WHAT IS NEEDED:
Only one portion of the data is to be written out: from the line bearing "Home (516, 87)" through the line bearing "juli 2026 (109, 1249)". Write it exactly as it appears.

ENTRIES SUPPLIED:
*****

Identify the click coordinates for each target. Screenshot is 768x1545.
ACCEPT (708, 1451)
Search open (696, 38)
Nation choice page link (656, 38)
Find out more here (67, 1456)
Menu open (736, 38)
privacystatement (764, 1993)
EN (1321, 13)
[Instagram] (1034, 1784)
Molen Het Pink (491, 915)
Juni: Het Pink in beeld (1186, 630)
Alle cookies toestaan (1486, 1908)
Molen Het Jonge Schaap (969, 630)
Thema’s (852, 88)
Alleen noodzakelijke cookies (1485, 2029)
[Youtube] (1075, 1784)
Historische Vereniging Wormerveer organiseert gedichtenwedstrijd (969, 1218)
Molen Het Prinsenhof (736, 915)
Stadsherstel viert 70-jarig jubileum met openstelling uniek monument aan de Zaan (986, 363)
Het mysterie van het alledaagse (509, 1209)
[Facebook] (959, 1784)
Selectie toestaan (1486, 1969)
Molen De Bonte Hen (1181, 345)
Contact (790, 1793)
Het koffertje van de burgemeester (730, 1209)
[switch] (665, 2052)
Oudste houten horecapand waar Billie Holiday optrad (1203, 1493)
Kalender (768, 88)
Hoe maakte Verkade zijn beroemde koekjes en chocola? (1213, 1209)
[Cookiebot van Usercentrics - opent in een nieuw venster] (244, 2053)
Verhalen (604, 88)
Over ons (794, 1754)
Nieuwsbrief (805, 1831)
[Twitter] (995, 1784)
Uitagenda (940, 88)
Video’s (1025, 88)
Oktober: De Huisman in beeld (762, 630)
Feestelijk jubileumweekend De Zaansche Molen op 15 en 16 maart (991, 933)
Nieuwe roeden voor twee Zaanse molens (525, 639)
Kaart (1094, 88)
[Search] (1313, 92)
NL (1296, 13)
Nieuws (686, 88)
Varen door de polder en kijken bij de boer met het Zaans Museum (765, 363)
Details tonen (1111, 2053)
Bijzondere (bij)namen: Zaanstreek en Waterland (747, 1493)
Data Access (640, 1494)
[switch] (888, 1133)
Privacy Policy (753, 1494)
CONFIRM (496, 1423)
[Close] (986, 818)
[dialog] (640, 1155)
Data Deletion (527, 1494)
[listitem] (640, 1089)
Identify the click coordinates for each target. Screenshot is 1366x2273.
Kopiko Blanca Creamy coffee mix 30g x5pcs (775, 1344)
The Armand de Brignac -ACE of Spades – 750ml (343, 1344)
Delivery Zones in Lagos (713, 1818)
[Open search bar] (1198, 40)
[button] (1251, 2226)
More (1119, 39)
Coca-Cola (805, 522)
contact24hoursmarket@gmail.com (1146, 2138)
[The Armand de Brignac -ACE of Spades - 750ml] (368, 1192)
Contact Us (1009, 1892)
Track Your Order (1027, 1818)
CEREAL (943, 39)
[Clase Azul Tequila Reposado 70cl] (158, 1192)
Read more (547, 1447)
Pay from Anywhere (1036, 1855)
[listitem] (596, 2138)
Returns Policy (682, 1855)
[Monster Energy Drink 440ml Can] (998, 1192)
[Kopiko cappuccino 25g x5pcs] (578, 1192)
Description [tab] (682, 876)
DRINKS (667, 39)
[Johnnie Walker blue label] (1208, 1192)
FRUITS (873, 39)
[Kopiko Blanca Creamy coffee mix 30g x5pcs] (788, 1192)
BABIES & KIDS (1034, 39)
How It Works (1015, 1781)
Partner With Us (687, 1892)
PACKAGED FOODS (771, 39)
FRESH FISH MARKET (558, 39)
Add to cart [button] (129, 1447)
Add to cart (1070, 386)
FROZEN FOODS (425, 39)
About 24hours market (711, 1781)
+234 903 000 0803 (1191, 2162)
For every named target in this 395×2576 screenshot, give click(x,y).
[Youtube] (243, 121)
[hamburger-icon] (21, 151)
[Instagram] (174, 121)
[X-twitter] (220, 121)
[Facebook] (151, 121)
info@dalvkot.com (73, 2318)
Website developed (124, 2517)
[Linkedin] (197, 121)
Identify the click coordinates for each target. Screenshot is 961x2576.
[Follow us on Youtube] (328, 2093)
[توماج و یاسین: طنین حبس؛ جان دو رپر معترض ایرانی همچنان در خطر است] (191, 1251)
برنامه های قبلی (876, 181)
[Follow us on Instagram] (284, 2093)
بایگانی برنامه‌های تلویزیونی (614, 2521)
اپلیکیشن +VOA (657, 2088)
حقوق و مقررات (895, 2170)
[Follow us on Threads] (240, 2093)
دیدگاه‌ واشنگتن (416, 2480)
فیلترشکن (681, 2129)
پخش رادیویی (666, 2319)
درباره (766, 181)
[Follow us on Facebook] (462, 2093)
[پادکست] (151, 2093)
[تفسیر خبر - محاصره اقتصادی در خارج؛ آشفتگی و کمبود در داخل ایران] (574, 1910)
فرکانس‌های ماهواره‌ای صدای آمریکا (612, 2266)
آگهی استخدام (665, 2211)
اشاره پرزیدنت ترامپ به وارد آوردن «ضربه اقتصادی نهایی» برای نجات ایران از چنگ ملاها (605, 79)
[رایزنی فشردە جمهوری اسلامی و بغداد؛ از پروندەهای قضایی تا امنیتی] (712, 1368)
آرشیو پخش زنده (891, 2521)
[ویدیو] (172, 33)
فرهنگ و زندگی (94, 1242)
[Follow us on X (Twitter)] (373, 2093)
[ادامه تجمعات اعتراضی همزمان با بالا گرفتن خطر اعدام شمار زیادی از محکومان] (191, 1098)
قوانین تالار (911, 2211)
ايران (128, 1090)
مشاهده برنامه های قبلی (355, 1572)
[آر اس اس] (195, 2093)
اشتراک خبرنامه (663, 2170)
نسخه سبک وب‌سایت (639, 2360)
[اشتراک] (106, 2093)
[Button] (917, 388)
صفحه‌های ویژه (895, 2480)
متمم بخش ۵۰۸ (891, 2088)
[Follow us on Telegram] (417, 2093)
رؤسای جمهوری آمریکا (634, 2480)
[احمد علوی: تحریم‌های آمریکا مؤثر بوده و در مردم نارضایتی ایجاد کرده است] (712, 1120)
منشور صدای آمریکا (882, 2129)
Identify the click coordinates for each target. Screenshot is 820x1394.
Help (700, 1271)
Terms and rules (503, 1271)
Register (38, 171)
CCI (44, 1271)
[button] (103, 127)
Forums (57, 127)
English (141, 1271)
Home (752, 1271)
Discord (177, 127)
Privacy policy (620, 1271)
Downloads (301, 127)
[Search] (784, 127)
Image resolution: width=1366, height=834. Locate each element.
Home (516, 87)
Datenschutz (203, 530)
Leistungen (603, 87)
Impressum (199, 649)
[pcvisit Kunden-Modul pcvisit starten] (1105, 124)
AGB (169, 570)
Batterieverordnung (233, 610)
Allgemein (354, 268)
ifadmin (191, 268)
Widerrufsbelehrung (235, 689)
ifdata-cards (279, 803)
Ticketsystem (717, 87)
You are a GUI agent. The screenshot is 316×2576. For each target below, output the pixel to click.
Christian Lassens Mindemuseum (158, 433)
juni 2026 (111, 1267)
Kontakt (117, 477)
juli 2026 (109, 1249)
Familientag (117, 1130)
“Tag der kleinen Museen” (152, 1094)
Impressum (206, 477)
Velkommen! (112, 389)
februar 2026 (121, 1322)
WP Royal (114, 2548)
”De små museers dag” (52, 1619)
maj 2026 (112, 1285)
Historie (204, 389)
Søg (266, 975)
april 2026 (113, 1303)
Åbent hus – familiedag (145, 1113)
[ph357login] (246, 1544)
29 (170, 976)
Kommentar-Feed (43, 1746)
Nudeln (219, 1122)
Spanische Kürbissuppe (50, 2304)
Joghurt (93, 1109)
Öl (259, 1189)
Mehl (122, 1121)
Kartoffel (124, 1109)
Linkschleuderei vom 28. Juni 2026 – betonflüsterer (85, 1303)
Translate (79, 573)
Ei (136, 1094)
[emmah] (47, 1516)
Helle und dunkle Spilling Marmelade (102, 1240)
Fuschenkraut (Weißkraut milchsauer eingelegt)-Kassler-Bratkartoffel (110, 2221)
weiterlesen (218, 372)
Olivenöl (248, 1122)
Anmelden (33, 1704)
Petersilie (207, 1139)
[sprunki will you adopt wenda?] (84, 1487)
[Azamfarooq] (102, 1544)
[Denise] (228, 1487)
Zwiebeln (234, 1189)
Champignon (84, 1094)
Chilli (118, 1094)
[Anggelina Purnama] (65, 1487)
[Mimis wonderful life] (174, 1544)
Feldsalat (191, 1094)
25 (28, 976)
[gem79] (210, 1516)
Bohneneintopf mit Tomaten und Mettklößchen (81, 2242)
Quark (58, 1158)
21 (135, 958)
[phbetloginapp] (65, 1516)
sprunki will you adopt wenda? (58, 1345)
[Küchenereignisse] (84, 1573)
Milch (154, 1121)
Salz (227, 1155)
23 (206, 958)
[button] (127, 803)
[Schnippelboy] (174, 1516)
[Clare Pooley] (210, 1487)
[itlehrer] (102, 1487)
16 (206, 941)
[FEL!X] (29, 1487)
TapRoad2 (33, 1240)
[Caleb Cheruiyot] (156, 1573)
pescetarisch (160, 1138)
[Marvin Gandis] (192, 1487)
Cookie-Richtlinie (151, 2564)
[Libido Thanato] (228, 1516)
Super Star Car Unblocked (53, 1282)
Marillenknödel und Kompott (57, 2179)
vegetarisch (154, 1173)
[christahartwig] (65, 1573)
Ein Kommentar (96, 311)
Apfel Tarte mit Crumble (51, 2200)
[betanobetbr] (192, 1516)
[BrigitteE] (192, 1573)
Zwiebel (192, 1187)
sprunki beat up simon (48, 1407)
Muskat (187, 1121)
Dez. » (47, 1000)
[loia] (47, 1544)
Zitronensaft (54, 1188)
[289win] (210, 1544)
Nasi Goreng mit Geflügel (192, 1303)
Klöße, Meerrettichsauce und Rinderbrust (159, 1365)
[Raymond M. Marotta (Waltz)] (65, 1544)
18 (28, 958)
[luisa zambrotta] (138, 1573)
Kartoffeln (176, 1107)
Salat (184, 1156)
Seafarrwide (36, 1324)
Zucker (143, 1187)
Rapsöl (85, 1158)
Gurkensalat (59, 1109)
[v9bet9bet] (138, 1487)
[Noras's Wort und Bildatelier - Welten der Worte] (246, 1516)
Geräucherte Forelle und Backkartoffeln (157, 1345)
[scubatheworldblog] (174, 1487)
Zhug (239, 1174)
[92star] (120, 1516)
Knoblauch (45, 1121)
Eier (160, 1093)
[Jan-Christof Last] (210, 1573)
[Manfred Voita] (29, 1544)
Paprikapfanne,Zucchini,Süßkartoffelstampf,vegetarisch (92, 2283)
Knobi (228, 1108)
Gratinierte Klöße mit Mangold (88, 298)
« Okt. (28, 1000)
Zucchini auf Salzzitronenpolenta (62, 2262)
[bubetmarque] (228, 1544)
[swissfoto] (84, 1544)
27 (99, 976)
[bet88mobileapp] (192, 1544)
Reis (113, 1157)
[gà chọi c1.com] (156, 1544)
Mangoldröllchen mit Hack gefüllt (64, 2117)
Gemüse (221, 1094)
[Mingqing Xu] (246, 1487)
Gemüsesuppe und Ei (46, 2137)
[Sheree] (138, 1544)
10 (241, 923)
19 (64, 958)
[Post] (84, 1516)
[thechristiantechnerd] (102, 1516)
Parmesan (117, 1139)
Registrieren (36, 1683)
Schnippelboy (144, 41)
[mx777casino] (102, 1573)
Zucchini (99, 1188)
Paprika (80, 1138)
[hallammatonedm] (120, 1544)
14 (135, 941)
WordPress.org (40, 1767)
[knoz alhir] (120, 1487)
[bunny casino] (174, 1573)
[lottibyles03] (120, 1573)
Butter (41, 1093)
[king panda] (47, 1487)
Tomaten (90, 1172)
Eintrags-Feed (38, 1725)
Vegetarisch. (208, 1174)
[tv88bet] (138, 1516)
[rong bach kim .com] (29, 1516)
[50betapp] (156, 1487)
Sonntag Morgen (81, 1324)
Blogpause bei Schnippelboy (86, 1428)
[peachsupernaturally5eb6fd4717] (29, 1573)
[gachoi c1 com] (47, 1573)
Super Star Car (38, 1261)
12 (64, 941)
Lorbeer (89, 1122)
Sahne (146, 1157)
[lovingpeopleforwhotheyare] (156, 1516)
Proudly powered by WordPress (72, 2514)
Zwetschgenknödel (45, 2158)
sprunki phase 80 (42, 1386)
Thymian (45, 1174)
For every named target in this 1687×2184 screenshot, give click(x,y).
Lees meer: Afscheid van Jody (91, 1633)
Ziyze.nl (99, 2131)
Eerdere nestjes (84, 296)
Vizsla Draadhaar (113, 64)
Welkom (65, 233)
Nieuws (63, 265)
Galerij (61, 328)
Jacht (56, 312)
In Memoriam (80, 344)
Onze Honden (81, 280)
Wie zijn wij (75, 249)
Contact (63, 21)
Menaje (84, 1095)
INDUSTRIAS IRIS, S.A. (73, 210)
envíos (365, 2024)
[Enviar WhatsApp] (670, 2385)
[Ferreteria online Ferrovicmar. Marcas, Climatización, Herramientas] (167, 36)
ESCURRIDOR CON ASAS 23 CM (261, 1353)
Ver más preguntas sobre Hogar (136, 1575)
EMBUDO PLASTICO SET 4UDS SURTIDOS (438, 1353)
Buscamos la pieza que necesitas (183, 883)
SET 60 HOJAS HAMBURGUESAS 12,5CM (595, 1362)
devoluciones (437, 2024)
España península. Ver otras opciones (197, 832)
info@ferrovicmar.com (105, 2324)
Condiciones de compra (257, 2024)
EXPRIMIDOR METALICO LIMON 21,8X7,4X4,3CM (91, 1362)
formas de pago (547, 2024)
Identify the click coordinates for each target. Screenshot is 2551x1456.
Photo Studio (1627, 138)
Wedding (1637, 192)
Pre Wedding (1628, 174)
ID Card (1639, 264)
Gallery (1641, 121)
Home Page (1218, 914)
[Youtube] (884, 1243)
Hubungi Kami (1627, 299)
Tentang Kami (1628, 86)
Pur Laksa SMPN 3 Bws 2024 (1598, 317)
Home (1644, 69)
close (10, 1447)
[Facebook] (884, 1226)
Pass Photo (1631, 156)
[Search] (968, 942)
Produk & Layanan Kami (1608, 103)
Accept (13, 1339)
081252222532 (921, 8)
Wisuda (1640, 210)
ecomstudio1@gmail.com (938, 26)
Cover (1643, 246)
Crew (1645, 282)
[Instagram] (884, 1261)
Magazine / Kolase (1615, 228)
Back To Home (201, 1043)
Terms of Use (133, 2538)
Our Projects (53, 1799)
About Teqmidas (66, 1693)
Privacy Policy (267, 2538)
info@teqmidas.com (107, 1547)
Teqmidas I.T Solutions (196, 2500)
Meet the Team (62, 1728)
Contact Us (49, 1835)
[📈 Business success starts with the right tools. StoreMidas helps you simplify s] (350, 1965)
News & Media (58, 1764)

*****

RESPONSE BELOW:
Home (516, 87)
Datenschutz (203, 530)
Leistungen (603, 87)
Impressum (199, 649)
[pcvisit Kunden-Modul pcvisit starten] (1105, 124)
AGB (169, 570)
Batterieverordnung (233, 610)
Allgemein (354, 268)
ifadmin (191, 268)
Widerrufsbelehrung (235, 689)
ifdata-cards (279, 803)
Ticketsystem (717, 87)
You are a GUI agent. The screenshot is 316×2576. For each target below, output the pixel to click.
Christian Lassens Mindemuseum (158, 433)
juni 2026 (111, 1267)
Kontakt (117, 477)
juli 2026 (109, 1249)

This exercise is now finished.